On Wed, Feb 27, 2019 at 06:56:10PM +0000, Filipe Manana wrote:
> > > What do you expect by falling back to writeback_inodes_sb()?
> > > It all ends up going through the same btrfs writeback path.
> > > And as I left it, if an error happens for one root, it still tries to
> > > flush writeback for all the remaining roots as well, so I don't get it
> > > why you fallback to writeback_inodes_sb().
> >
> > As I read the changelog, you say that the corruption does not happen
> > with FLUSHONCOMMIT, which does writeback_inodes_sb. Using that would be
> > too heavy, thus you only start the delalloc on snapshotted roots.
> 
> It does not happen with flushoncommit because delalloc is flushed for all 
> roots.
> If flushoncommit (writeback_inodes_sb()) would flush only for roots
> that are about to be snapshotted, the corruption wouldn't happen as
> well.
> 
> >
> > So the idea is to use the same logic of flushoncommit in the unlikely
> > case when btrfs_start_delalloc_snapshot would fail. Only at some
> > performance cost, unless I'm missing something.
> 
> Ok, so I hope the first paragraph above explains why there's no need
> to fallback to the "flush all delalloc for all roots" logic
> (writeback_inodes_sb()).

Yeah, I think I get it now.

> > As for the v2 as you implement it without any error handling, doesn't
> > this allow the corruption to happen? If start_delalloc_inodes has a lot
> > of inodes for which it needs to allocate delalloc_work, the failure is
> > possible. That the list_for_each continues does not affect that
> > particular root.
> 
> Yes, it allows for the corruption to happen, that's why I had the
> error returned in v1.
> 
> writeback_inodes_sb() isn't special in any way - flushing some
> delalloc range can fail the same way, it ends up calling the same
> btrfs writepages() callback. Yes, it doesn't return any error, because
> it's relying on callers either not caring about it, or if they do,
> checking the inode's mapping for an error, which btrfs sets through
> its writepages() callback if any an error happens (by calling
> mapping_set_error()),
> or any other fs specific way of storing/checking for writeback errors.

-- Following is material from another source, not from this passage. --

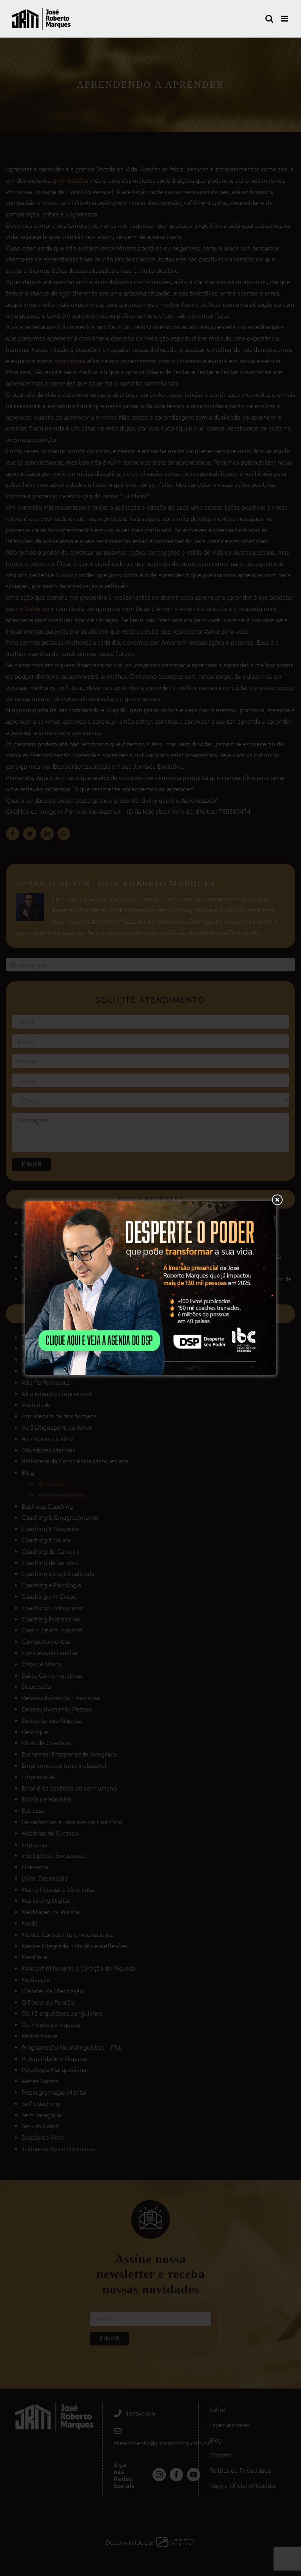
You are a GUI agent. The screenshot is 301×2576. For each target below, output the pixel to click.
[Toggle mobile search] (269, 18)
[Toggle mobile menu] (285, 18)
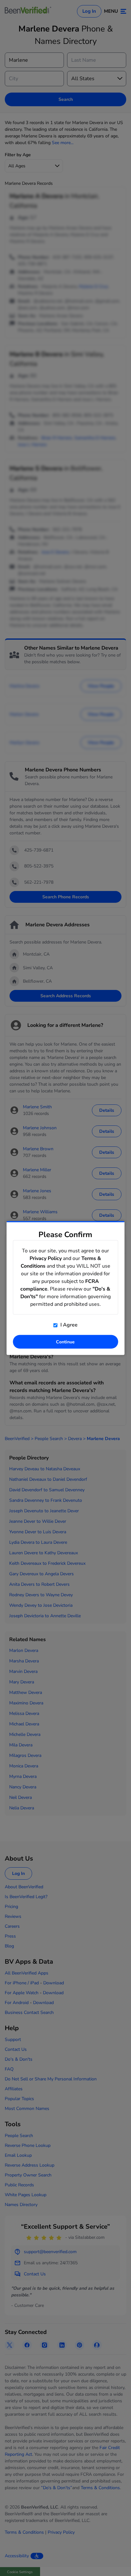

Ok, so the the error handling needs to stay and there's no simple way
around it.

> If we get an error when flushing the dealloc range from the example in
> the changelog, then the corruption happens, regardless of writeback
> being
> triggered by writeback_inodes_sb() or btrfs_start_delalloc_snapshot().

Thanks for the time discussing that. I'll use code from v1 and the
subject from v2 and add the patch to the queue.